With his return to television Monday, Keith Olbermann has joined the long list of people who do more harm to their cause than good.

Acting like a liberal cartoon drawn by Ann Coulter – president of the not-helping-their-cause-club – Olbermann ranged from dry and dull to overblown and pompous.

Also read: Al Gore: What Olbermann Will Bring to Current

Debuting his new "Countdown" on Al Gore's Current TV, Olbermann and his guests talked enough to go beyond the show's one-hour running time and cut into one of Current's many, many documentaries about drugs. Olbermann warned viewers – no surprise here – that he would go over the time limit a lot.

He saved the night's only news – or rather, petty allegation – for the end of the show, when Daily Kos founder and "Countdown" contributor Markos Moulitsas claimed that he had been banned from Olbermann's old network, MSNBC, because he made Joe Scarborough cry in a Twitter fight and refused to apologize.

Uh-huh. That must be the kind of infringement on his editorial freedom that Olbermann hoped to escape at Current.

In his new gig, he promised to stand up for the working class and against aristocrats, and compared the current political climate in the U.S. to the one during the Civil War. (But without the slavery and battles – a distinction he forgot to make.)

He made it clear from the start he wouldn't be a Democratic water boy.
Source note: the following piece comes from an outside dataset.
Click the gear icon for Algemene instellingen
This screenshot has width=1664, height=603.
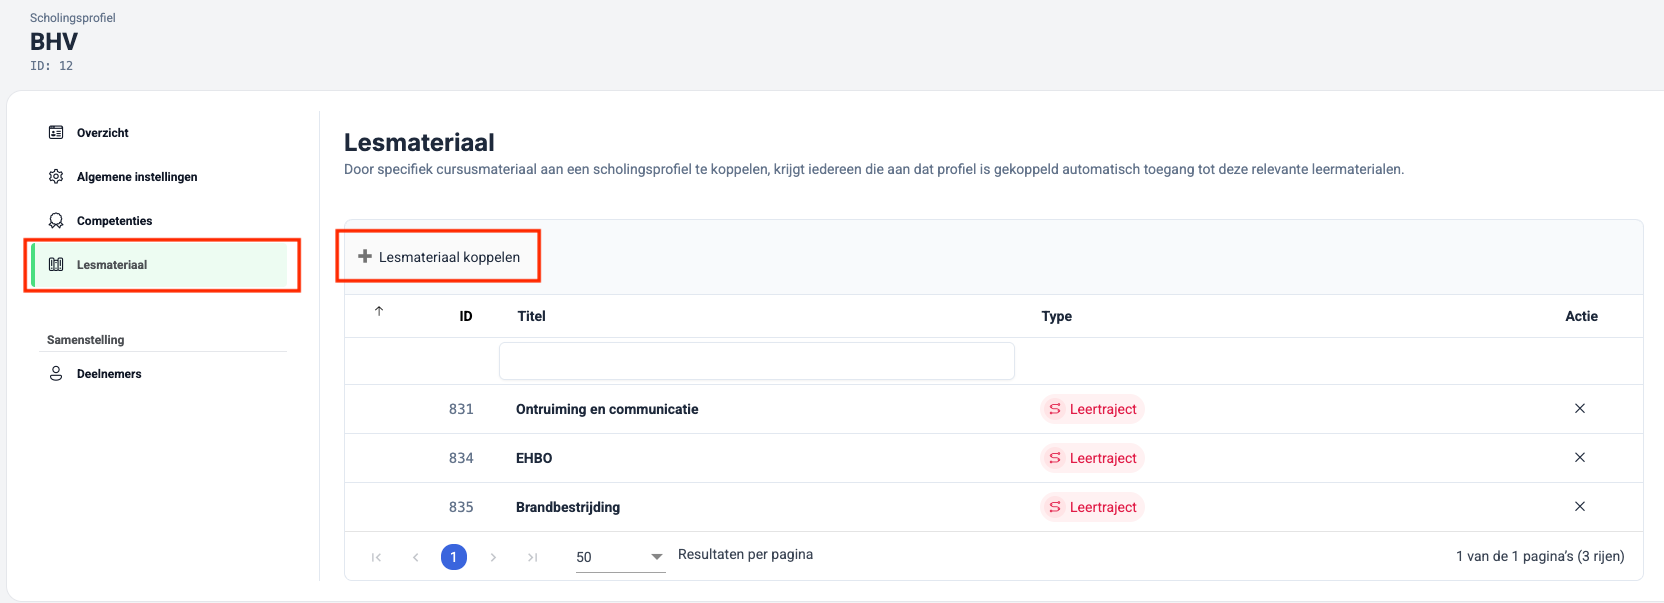coord(56,177)
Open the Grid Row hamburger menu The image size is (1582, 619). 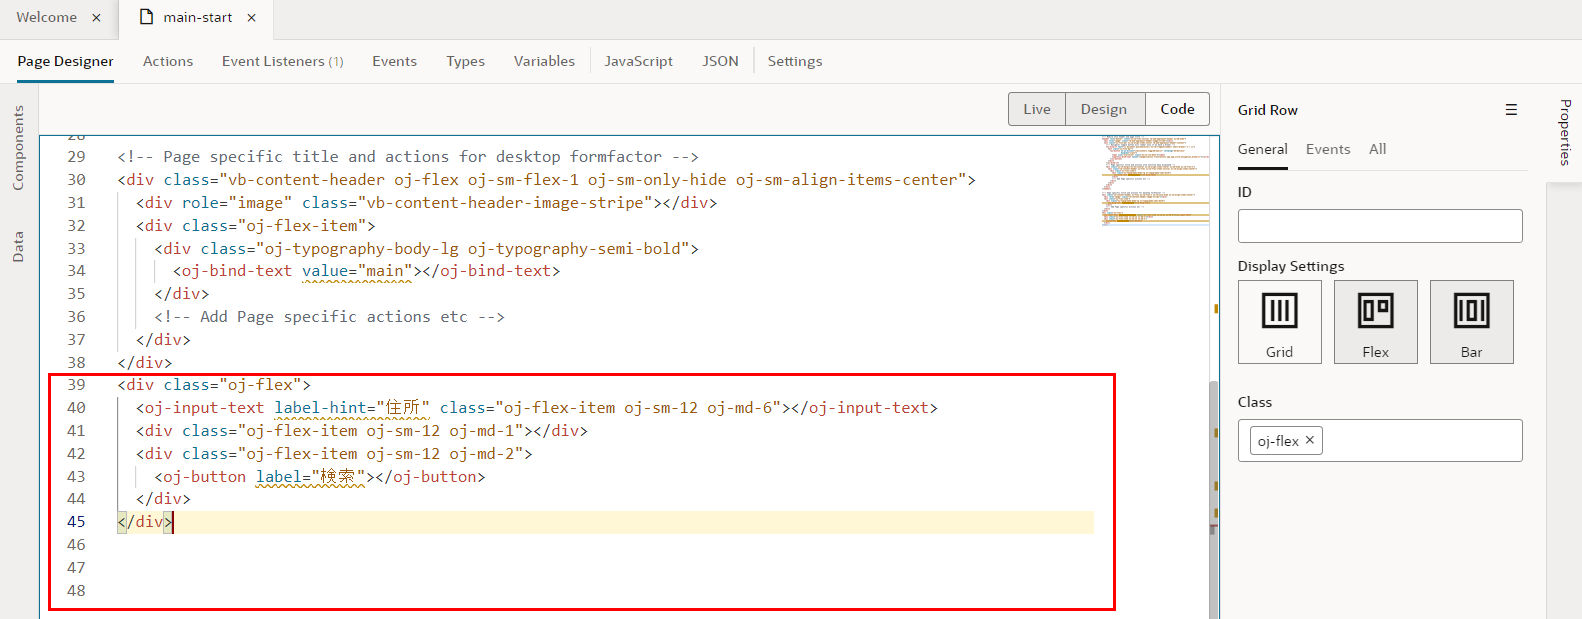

To prove his political independence, he began with a lengthy examination of whether the Obama Administration was in violation of the War Powers Act in Libya. (Here's hoping he won't try to deflect every conservative criticism for the next year or so by pointing out that his very first segment critiqued Obama.)

His first guest was Michael Moore, another contributor to the show, who toned down his tendency toward hyperbole to join Olbermann in an eminently reasonable -- but kind of dull -- discussion about why Obama hasn’t sought Congressional approval to keep U.S. troops engaged in Libya.

"'Cause it’s the easy way to do it," Moore explained.

The exchange summarized the problem with Olbermann's new show, at least in its first episode.

Without the news apparatus of mean, Moulitsas-blocking NBC behind him, he has little news to break. That leaves him to either hold pleasant-enough but not very groundbreaking discussions with Moore and other guests, or engage in self-righteous puffery like the Scarborough baiting and ridiculous Civil War analogy.

Since his new deal with Current also makes him the network's head news honcho, Olbermann may want to get some of his troops – sorry about the war analogy – out into the field to bring back some fresh information for his show. And not just about the drug underground that Current covers so well.

Until he can break up the routine with some reporting, he'll be forced to find a middle ground between boring and pompous commentary.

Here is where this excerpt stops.